Required task — Duplicate the lines that follow, beginning at the line containing "Click the left tilted LED bulb" and ending after the line containing "click(x=528, y=358)", with both of those lines included. Leave the pictures out of your answer.

[Records from a data source]
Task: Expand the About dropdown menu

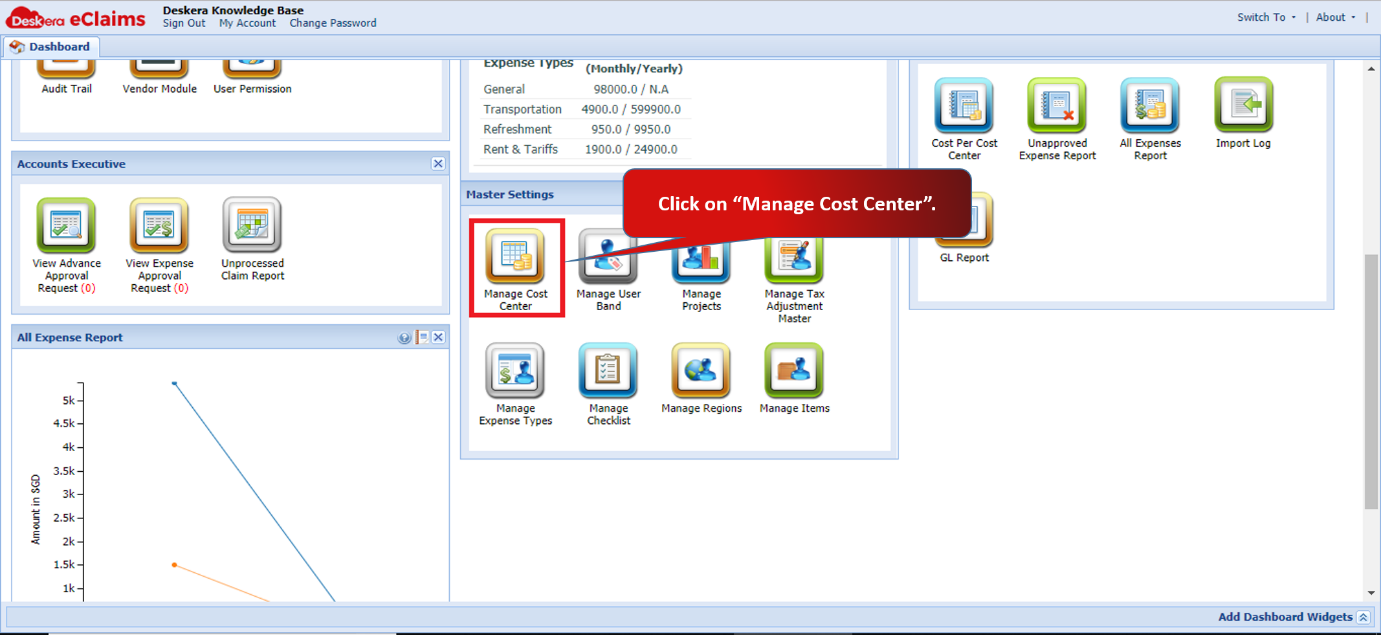Action: (1336, 17)
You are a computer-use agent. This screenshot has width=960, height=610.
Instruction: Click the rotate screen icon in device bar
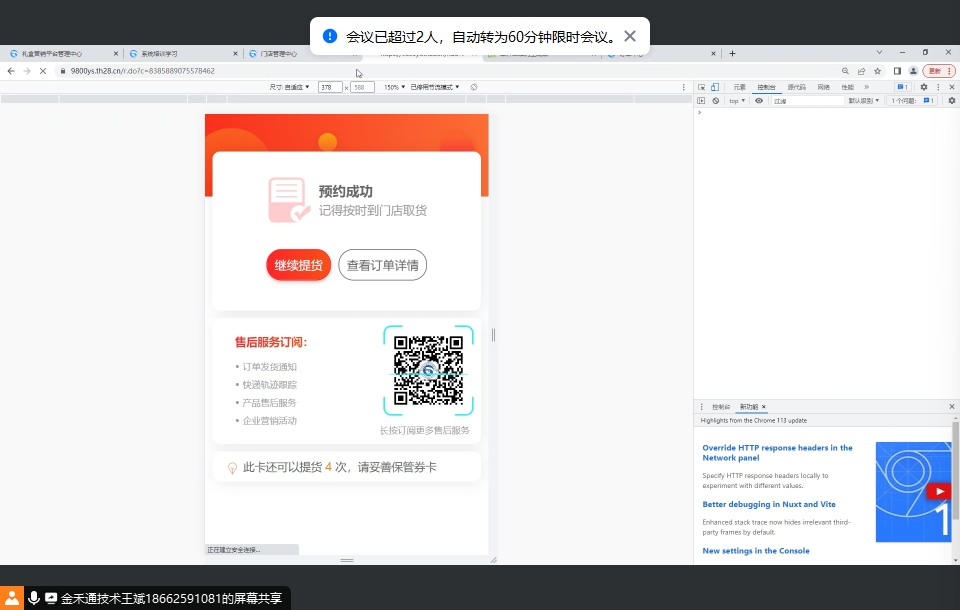pos(473,87)
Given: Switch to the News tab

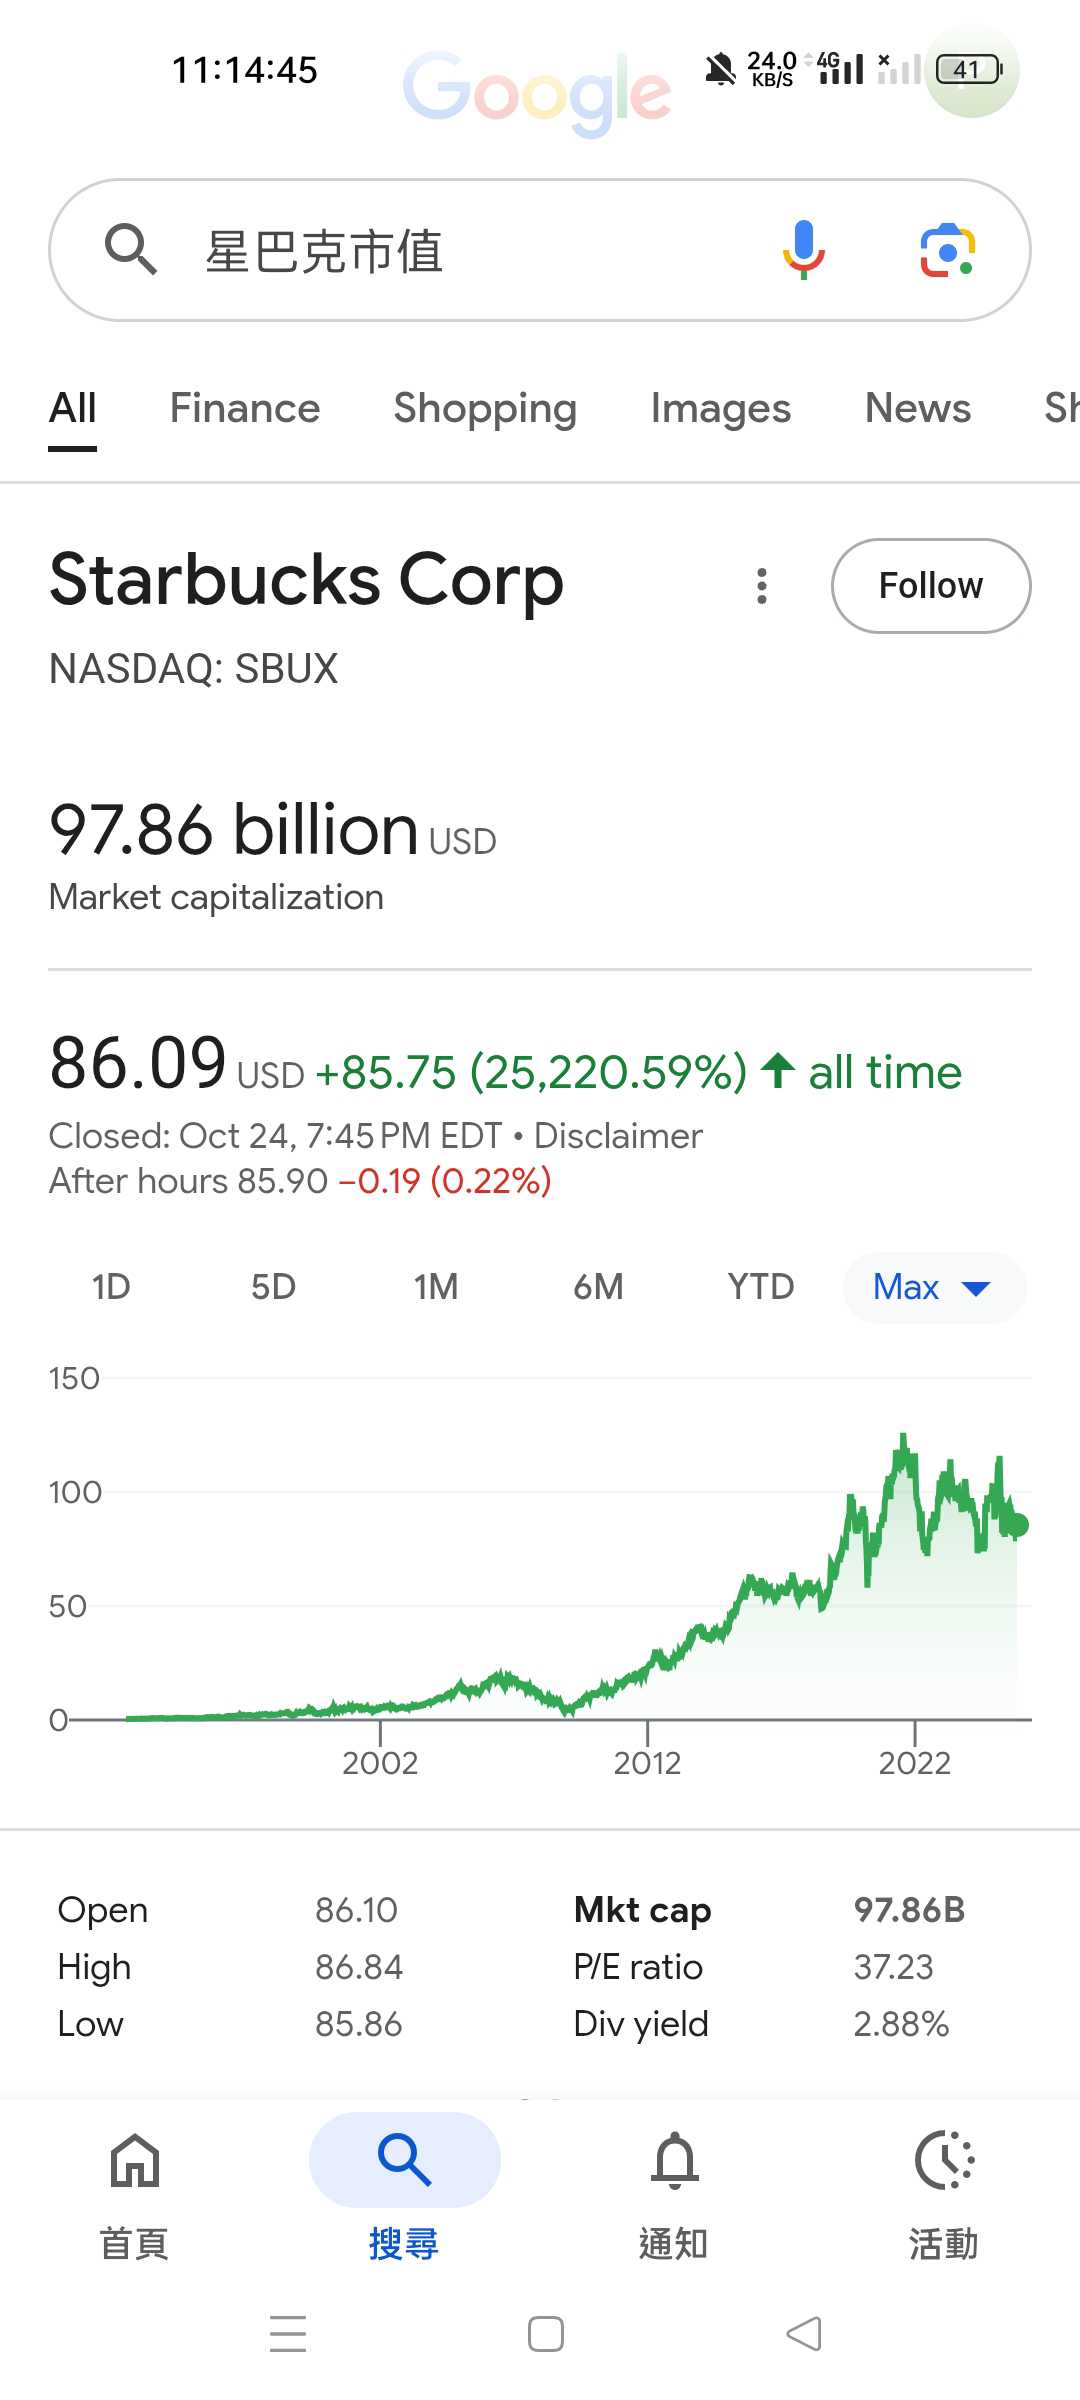Looking at the screenshot, I should 917,408.
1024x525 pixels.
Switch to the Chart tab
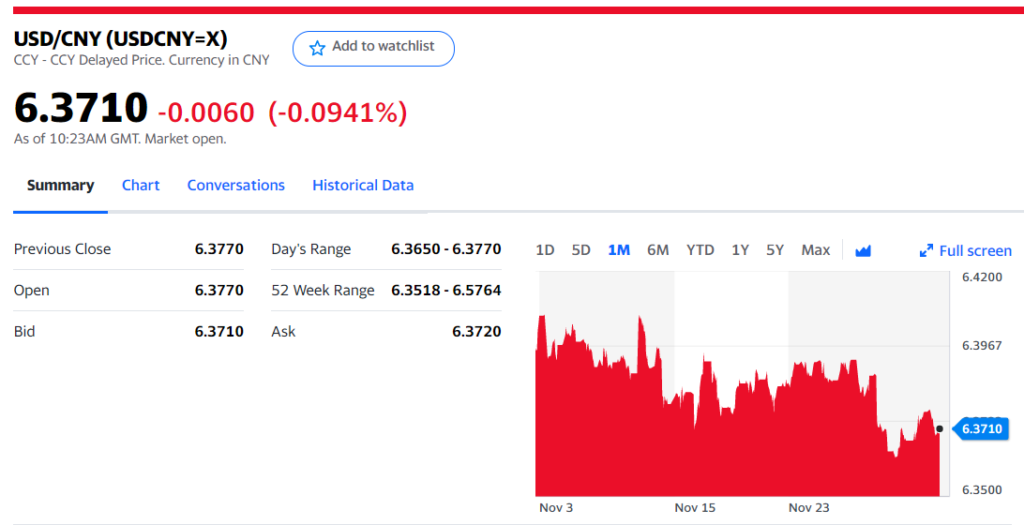point(141,185)

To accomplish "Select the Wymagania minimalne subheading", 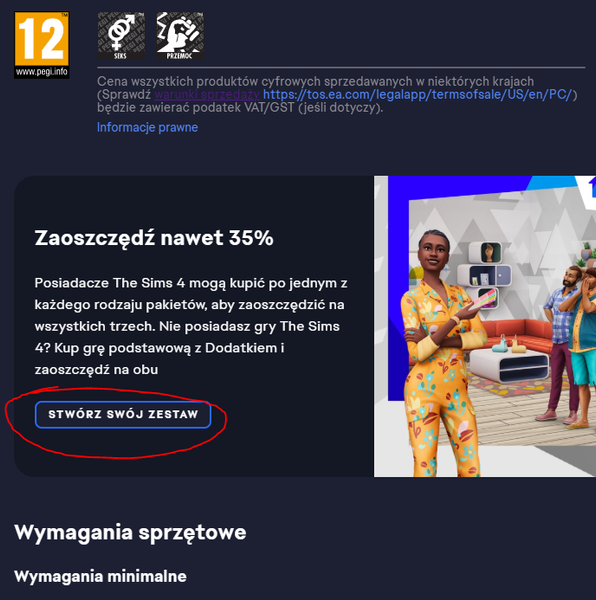I will 100,577.
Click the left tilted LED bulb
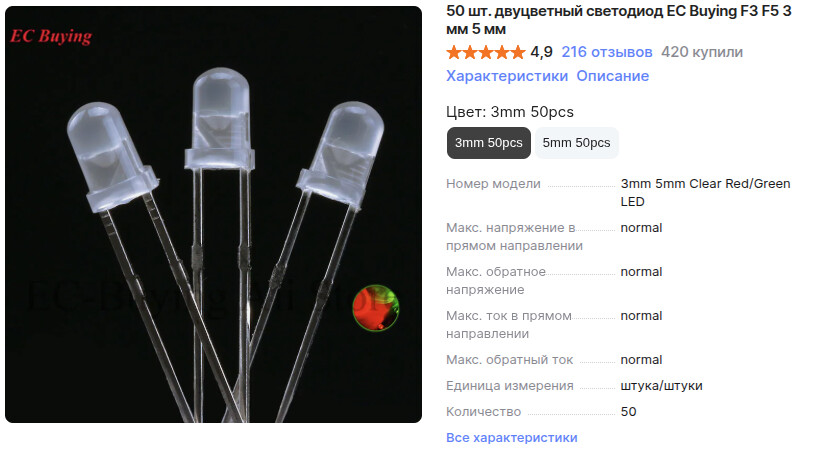Viewport: 816px width, 453px height. (112, 156)
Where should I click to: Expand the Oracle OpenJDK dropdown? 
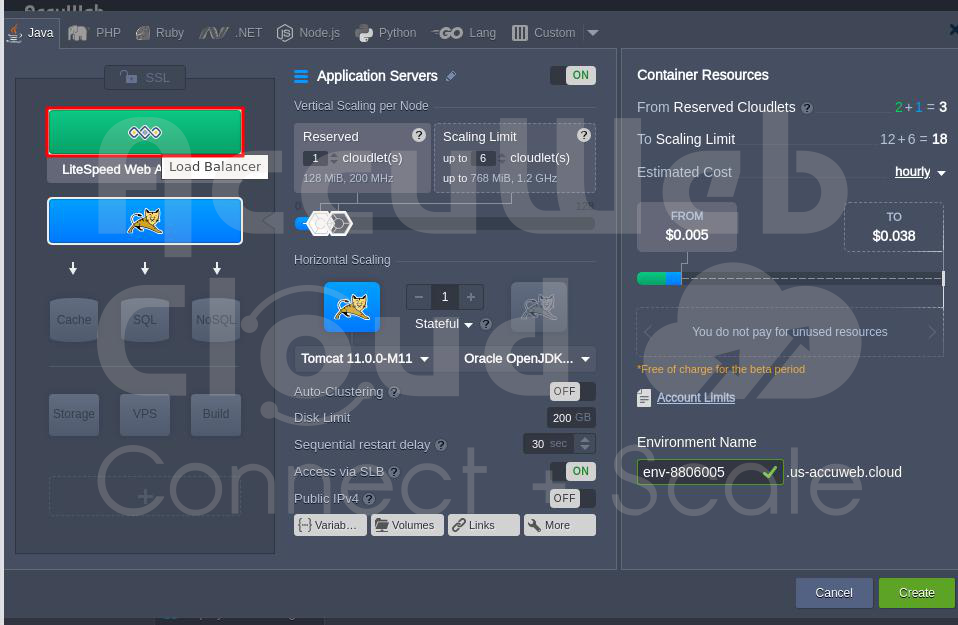click(x=528, y=358)
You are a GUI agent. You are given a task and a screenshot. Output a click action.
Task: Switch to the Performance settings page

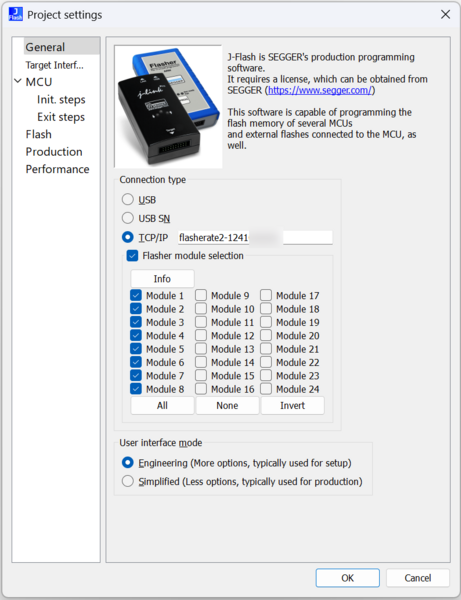pos(57,169)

Written solution —
Click the left tilted LED bulb
Viewport: 816px width, 453px height. (112, 156)
Where should I click to: Expand the Oracle OpenJDK dropdown? 
click(x=528, y=358)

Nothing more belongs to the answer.